Sementara itu, untuk tahap kedua dan ketiga bakal diadakan di 14 kelurahan lainnya. Inilah bentuk jawaban Pemkot atas tantangan dalam mengupayakan pertumbuhan dan kemajuan ekonomi daerah.

Kail bukan Ikan
Dalam proyek pemberdayaan kaum pengangguran ini, Pemkot Jogja sudah berupaya untuk mengentaskan kemiskinan, tidak hanya sekadar memberikan bantuan tunai, yang seringkali justru meninabobokkan orang-orang miskin. Bantuan langsung semacam bantuan langsung tunai (BLT) tanpa ada pembinaan sama sekali, misalnya, justru akan merusak mental orang yang menerimanya.

Biasanya, para penerima BLT justru terus menggantungkan diri pada mekanisme semacam ini, dan itu berlangsung secara terus menerus.

Nah, paket PPKP itu justru diberikan dalam bentuk kegiatan ekonomi, yang akan melatih masyarakat untuk berswadaya dan mandiri, sehingga mereka tidak akan terus menerus terjebak dalam program karitas semacam BLT.

Secara mental, masyarakat sebagai pemilik proyek akan dididik untuk mandiri. Program ini ditujukan agar masyarakat terberdayakan, dan mampu memenuhi kebutuhan pokoknya. Disinilah, Pemkot Jogja tidak hanya memberi ikan, melainkan menyiapkan  kail. Tujuannya adalah mengangkat derajat dan martabat mereka.

Dengan diberi kail atau bukan sekadar ikan, masyarakat nantinya tidak akan terjebak dalam budaya dan mental pengemis, yang terus meminta-minta dan mengandalkan bantuan tunai dari pemerintah, tanpa pernah berpikir untuk bekerja keras dan cerdas. Program semacam ini jelas bagaikan oase yang muncul di tengah terik-kerontangnya padang pasir yang selama ini tidak pernah mendapat siraman air yang memadai.

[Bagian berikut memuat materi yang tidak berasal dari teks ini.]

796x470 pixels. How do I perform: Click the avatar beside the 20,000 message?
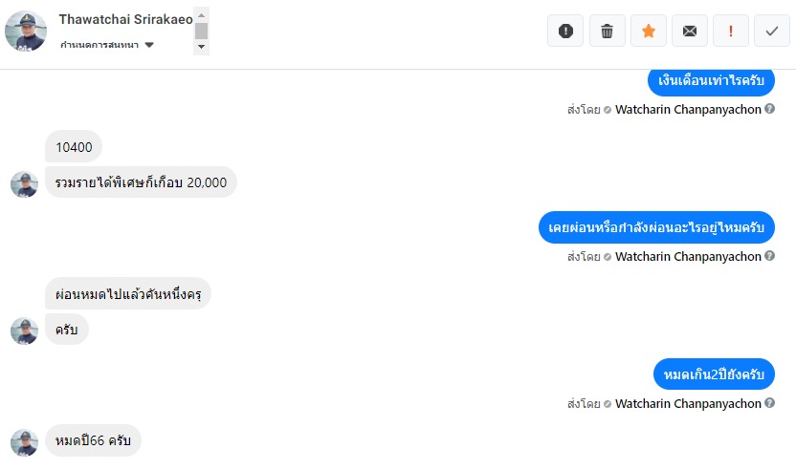tap(24, 183)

Jelas, program menarik semacam ini hendaknya bisa memancing minat pemda lainnya di seperti Pemkab Sleman, Bantul, Gunungkidul, dan Kulonprogo, serta lebih luas untuk pemda-pemda lainnya di Indonesia.

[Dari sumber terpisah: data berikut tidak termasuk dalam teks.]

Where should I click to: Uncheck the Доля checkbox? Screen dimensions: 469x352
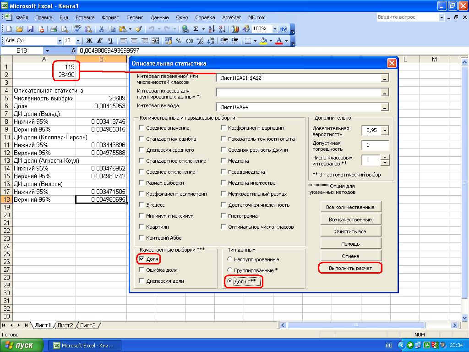coord(142,259)
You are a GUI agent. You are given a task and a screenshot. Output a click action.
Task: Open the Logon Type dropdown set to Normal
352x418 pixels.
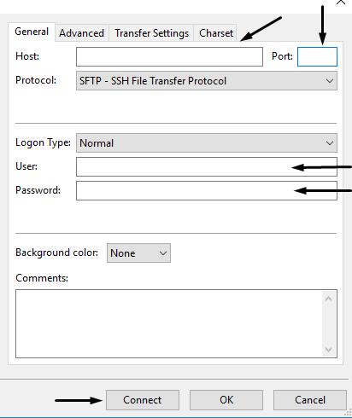click(207, 142)
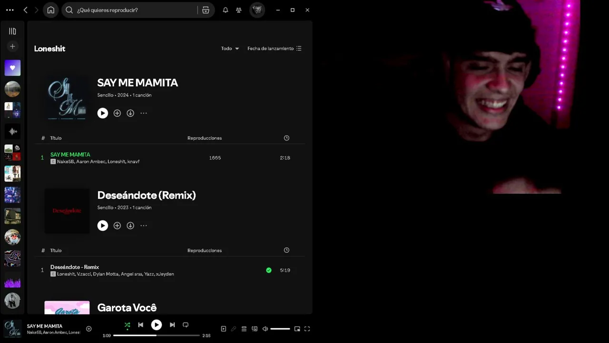The height and width of the screenshot is (343, 609).
Task: Open more options for SAY ME MAMITA single
Action: point(144,113)
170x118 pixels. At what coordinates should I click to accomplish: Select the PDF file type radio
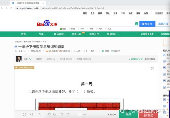coord(97,29)
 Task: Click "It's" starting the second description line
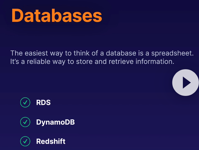[14, 62]
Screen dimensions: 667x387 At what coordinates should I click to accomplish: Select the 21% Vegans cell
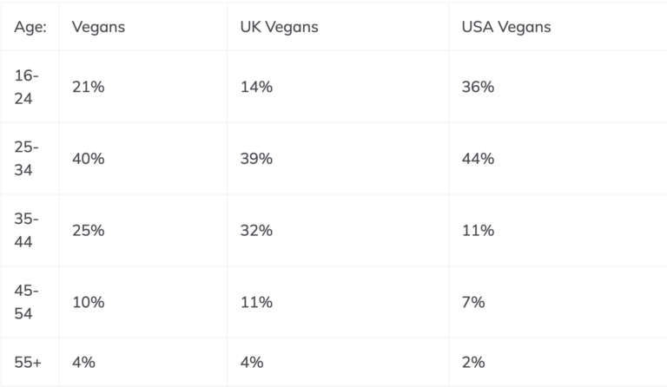[89, 87]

Intinya paket PPKP yang sudah disesuaikan dengan kebutuhan dan kreativitas ekonomi masyarakat lokal, sangat dibutuhkan masyarakat setempat, di tengah kesumpekan mereka akibat ketiadaan kegiatan/pekerjaan selama ini.

Tentunya, kreativitas dan kegiatan ekonomi yang selama ini menjadi andalan di daerah tertentu, bisa dimaksimalkan potensinya melalui kegiatan ekonomi padat karya semacam PPKP di atas. Bayangkan, para pelaku UKM di kawasan DIY selama ini sudah dikenal dengan ekonomi kreatifnya.

Nah, potensi inilah yang perlu terus digali dan dikembangkan, sehingga menjadi sebuah kawasan usaha terpadu, yang nantinya mampu menjadi sentra-sentra (pusat) kegiatan ekonomi yang membuncah ke tingkat nasional.

Untuk lebih mengakselerasi kegiatan padat karya ini, dibutuhkan dana yang cukup besar. Oleh sebab itu, penggalian sumber-sumber dana (kegiatan fund raising) perlu lebih dipikirkan lagi. Dana-dana yang dikucurkan untuk membiayai proyek PPKP di atas, hendaknya tidak hanya sebatas itu.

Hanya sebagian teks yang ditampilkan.